▶ Qué hacer
- a) Según la reseña de “Reloj, Soledad”, ¿qué actriz hace el papel protagónico?
- b) Sigue escribiendo la reseña de “Reloj, Soledad” desde donde se corta.

▶ Fragmento citado
+ + + +

Una de las principales virtudes del cine de César González, acaso uno de los directores independientes más prolíficos de los últimos tiempos, y que, seguramente, si tuviera los recursos sería aún más productivo, es la verdad con la que narra.
Ahí donde otros realizadores reposan su mirada cuasi de manera antropológica, donde el objeto que reflejan, sea en documental o ficción, es algo completamente ajeno, en González su conocimiento potencia escenas y diálogos cargadas de verosímil, aun cuando algunas palabras suenen impostadas.
En “Reloj, Soledad”, describe un universo de rutinas, laborales, personales, sociales, que permiten empatizar con el personaje protagónico, encarnado por Nadine Cifre, una joven que deambula entre deseos postergados y las expectativas de aquello que no tiene.
Cuando un día una “oportunidad” se presenta ante sus ojos, se desata un conflicto que afectará su situación laboral y personal, y en donde quedará expuesta y a merced de la violencia ajena, la que, expresada en palabras, gestos y acciones, impedirán que continúe con sus días normalmente.

+ + + +

▶ Sección de datos

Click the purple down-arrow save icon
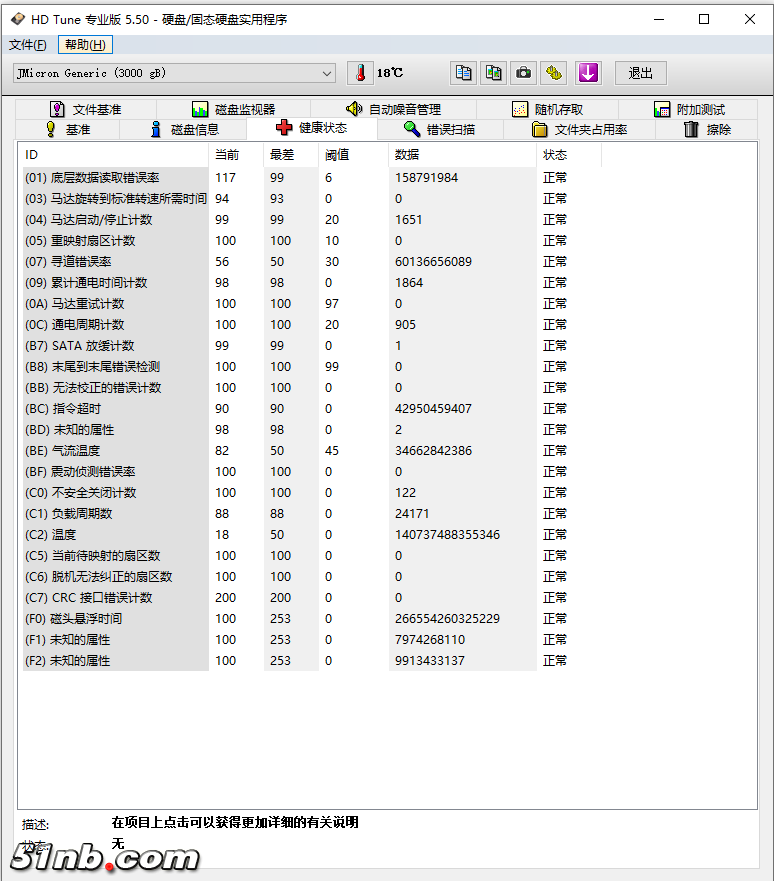 (x=588, y=73)
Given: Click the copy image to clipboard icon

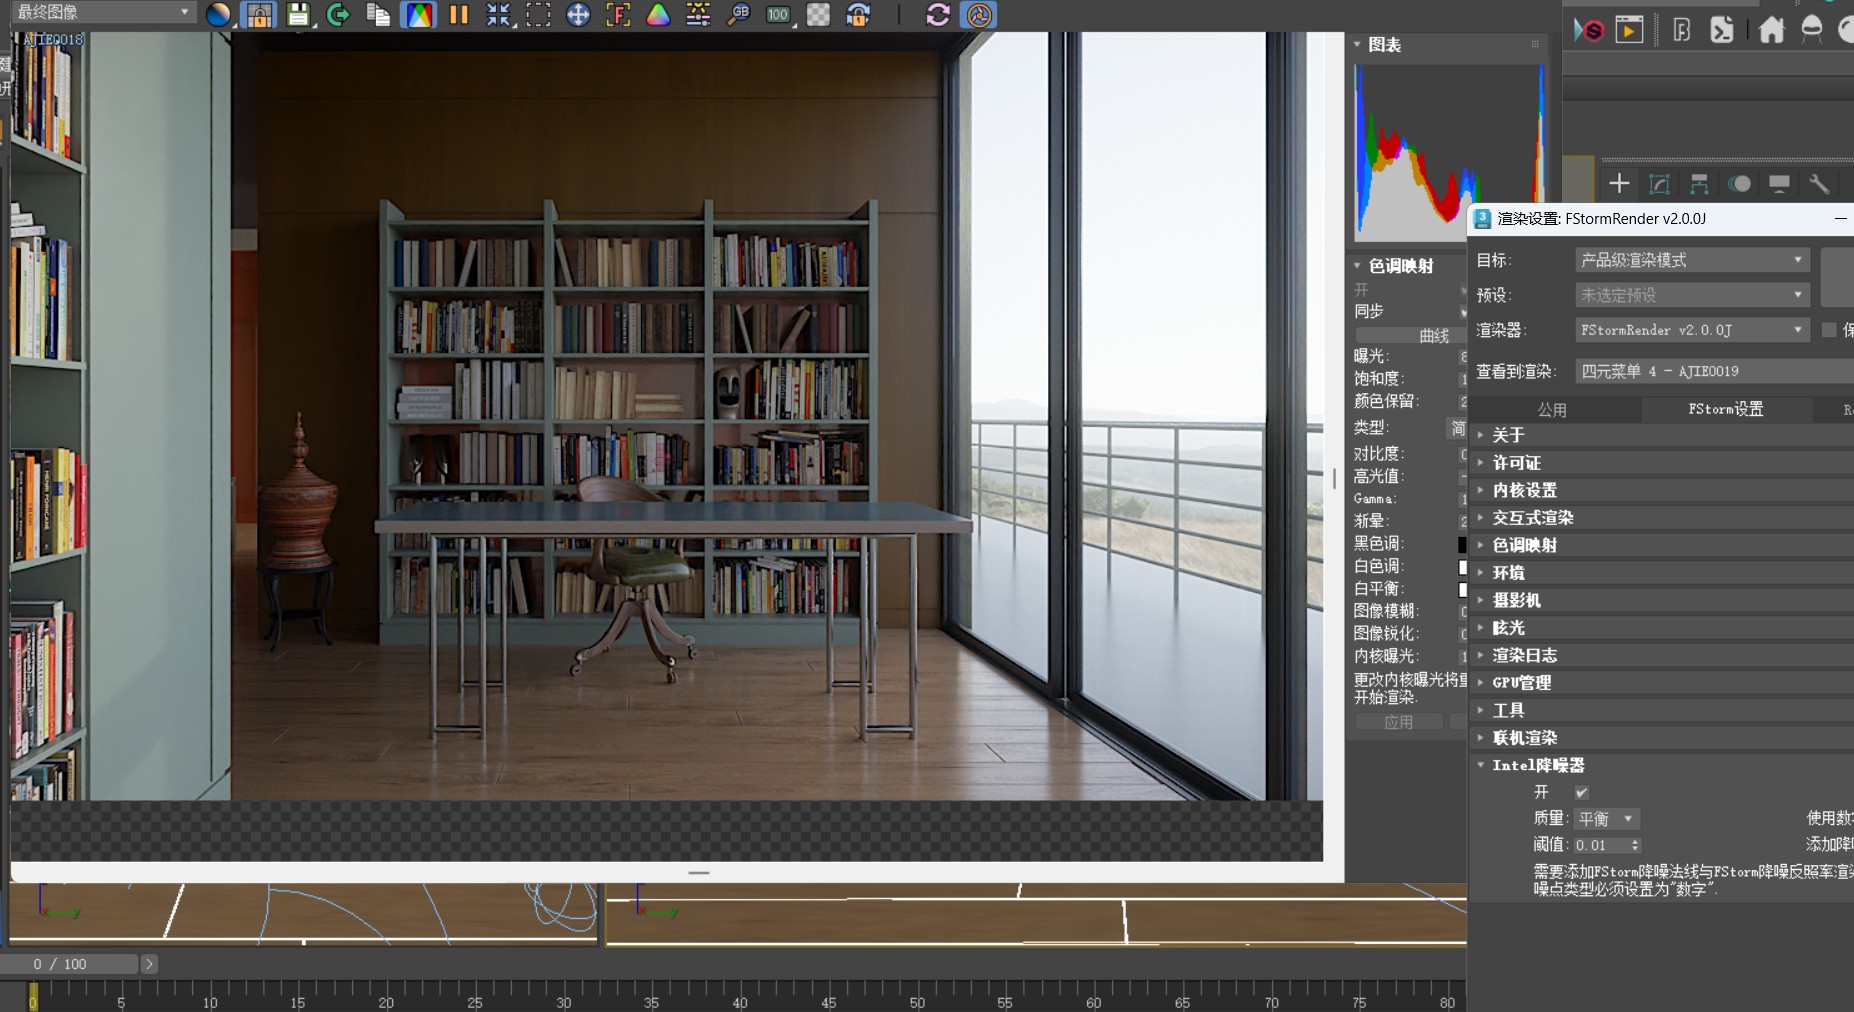Looking at the screenshot, I should [378, 15].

+ + + +

▶ Respuestas por tarea
- a) Nadine Cifre.

- b)
Pese a que su madre (Érica Rivas) le advierte que toda acción tiene una reacción, e intenta normalizarla una vez más, con mensajes moralizantes, o que su jefe (un preciso Edgardo Castro), con amenazas oprime a ella y sus compañeros, nada le hace torcer el camino emprendido con seguridad.
“Reloj, soledad” habla de cuerpos sujetos a mecanismos productivos, en donde las reglas son hechas para cumplir y el o la que no lo haga, terminará inmerso en una pesadilla de la que solo podrá salir si es fiel a sus convicciones.
Película con verdad y dolor, emergente de un universo cada vez más vivo en los márgenes, González nos aventura en una propuesta que vale por su verdad y su profunda reflexión.